The news and the Internet overall has been awash today with stories of Apple risking customer annoyance by tracking everywhere its devices go. I say “its devices” – I mean “your devices”, since once you’ve paid for them they don’t belong to Apple any more.
Essentially the story is that when you synchronise your iPhone or iPad with your computer, not only does it check all the music, apps, contacts or other information it has loaded is up to date, it does a quick download of information about where it’s been. The computer then knows where you’ve been with the device and after a quick upload, so does Apple.
A lot of people are seeing pretty sinister motives in this. Apple, for its part, is pointing to its standard terms and conditions which somewhere in there tells you that you might have your device’s movements tracked. The same clause tells you that this gathered information might be shared with third parties.
Of course this sort of information is a marketer’s dream. If they can pick up that I claim to go to the gym often but in fact spend all of my time in the coffee bar not doing any exercise, then they know that a mailshot about chocolate brownies is going to yield better results than an offer on personal training. Whether or not Apple is actually selling this information at the moment, it would be insanity not to put a bit in the contract that allows for it in future.
But this isn’t really what the location stuff is all about with Apple. Its financial results published today confirm that it’s phenomenally successful already, it doesn’t need this extra income.
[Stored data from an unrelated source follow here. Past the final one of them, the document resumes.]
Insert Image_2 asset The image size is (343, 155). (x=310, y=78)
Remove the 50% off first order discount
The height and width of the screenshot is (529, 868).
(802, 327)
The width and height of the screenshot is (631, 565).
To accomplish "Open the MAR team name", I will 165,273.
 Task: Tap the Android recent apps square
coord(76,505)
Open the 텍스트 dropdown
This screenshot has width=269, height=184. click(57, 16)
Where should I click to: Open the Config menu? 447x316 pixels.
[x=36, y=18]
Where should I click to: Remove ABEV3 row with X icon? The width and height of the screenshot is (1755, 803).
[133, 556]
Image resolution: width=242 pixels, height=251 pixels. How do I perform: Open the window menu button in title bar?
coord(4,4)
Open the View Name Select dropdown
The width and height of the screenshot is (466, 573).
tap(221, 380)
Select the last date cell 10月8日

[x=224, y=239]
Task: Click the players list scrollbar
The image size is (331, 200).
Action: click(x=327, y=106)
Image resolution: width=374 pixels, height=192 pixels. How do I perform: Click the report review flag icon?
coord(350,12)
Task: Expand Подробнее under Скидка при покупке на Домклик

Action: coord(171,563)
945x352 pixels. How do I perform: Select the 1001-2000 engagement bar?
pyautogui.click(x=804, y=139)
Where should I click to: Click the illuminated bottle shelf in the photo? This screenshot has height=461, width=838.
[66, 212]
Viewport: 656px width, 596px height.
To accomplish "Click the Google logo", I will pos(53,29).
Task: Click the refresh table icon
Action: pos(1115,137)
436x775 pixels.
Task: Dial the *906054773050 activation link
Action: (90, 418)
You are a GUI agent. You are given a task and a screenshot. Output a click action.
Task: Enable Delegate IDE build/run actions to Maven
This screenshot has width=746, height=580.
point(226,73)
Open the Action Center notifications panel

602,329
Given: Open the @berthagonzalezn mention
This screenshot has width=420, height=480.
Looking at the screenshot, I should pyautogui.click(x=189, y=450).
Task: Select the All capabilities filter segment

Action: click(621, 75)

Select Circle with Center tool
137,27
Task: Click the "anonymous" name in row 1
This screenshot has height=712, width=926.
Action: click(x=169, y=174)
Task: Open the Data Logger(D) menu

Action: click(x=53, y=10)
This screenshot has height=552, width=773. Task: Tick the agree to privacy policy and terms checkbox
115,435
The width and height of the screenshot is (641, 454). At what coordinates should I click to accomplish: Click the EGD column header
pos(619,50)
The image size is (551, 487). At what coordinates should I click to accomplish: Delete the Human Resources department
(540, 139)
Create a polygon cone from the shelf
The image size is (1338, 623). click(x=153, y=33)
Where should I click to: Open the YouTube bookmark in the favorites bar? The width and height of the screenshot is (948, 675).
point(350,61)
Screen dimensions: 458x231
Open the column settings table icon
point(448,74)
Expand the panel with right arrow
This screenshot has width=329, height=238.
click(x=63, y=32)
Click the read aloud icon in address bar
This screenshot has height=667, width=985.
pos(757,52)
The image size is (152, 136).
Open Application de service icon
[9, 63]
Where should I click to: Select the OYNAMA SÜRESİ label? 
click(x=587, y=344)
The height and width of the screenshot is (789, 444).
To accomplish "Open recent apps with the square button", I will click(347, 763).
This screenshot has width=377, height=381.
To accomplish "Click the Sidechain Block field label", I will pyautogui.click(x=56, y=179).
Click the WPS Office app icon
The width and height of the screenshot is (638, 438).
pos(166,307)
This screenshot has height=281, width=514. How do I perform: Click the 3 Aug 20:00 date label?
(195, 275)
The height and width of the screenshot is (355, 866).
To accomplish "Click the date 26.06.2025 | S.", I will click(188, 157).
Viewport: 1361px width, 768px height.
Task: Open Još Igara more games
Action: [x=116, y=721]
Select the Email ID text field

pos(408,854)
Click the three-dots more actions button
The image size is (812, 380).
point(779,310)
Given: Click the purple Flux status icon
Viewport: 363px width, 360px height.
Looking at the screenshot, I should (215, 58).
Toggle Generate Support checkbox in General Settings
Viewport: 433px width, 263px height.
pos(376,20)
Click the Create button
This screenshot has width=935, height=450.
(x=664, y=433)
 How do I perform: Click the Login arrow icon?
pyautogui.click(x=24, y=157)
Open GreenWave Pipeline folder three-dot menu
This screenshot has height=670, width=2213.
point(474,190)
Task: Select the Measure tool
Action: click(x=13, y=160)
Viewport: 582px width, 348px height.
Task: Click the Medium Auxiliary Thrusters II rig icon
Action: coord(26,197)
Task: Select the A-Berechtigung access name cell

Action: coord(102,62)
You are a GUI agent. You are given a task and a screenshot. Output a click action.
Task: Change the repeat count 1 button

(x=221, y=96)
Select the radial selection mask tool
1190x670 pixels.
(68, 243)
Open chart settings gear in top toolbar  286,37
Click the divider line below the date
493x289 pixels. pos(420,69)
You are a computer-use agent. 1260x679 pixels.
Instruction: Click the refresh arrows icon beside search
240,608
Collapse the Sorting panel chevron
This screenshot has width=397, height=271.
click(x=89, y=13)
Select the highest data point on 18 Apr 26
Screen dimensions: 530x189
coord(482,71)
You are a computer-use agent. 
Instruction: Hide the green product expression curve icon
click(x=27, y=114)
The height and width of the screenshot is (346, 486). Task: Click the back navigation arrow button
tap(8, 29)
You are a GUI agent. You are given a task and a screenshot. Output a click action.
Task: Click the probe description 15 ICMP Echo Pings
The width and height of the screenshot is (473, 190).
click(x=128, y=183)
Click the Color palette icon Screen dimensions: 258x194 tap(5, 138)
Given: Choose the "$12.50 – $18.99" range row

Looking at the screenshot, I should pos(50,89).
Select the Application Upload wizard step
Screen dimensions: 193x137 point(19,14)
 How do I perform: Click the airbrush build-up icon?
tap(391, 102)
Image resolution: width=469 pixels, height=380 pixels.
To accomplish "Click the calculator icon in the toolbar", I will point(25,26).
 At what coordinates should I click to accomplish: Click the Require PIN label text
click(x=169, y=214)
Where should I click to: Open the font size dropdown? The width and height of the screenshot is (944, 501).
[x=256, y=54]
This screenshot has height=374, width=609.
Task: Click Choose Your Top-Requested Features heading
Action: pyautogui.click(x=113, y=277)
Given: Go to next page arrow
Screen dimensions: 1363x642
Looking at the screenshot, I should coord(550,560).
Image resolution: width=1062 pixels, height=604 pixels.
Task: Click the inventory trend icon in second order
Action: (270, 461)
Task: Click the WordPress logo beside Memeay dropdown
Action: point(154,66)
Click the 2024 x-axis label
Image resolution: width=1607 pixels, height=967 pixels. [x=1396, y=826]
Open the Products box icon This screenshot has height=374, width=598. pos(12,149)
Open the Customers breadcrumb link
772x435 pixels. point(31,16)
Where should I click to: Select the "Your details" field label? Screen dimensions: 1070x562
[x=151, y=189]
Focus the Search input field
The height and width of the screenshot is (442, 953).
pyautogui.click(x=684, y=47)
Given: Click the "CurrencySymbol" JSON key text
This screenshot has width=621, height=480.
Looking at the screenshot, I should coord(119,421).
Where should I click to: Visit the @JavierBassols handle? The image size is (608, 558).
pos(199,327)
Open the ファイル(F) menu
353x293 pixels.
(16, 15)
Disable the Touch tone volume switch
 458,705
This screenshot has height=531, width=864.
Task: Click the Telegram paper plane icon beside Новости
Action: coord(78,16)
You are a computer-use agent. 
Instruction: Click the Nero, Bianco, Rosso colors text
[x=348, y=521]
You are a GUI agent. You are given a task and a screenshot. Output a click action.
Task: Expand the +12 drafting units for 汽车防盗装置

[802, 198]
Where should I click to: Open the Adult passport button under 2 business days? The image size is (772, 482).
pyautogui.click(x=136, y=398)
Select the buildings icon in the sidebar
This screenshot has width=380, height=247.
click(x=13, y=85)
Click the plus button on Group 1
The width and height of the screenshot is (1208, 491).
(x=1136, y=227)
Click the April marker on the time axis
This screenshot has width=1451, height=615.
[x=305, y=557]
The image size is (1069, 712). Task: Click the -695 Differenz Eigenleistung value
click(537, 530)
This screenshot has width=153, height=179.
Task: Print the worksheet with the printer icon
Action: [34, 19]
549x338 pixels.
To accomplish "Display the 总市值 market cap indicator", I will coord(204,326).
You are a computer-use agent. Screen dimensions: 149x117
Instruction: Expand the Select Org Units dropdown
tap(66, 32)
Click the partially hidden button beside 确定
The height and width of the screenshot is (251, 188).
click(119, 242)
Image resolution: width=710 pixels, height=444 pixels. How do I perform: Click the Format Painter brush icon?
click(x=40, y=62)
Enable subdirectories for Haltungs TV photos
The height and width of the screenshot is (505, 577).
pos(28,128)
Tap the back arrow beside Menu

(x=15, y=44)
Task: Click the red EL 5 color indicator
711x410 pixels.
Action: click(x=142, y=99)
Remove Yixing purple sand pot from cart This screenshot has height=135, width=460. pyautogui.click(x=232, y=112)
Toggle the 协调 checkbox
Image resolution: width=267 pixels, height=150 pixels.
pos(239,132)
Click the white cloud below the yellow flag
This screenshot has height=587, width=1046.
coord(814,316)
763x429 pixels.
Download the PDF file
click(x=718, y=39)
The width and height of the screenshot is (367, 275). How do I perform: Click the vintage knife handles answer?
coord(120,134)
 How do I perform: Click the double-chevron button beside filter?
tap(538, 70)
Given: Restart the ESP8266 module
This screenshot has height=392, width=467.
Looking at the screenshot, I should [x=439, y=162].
But Apple needs to be able to share some of this information. There are social networks which base themselves entirely on where a member is at the time. FourSquare, Facebook Places, they both get people discounts as long as they’re logged in and their accounts announce their location to the world. If Apple were to allow you to install FourSquare onto your device but then find, contractually, that it couldn’t share your location with the people behind that app, it just wouldn’t work.
The other thing the iPhone and iPad can do is to tell you where it is. Seriously, you lose it, you go to the website and ask it to “find my iPhone” or “find my iPad” and it’ll tell you where it is, as long as you haven’t asked it not to.
This is very useful. It makes a valuable piece of information loss-proof. It’s almost certain that this is all Apple is doing at the moment with all this private information.
It just would have been politic to make it all a bit clearer at the outset.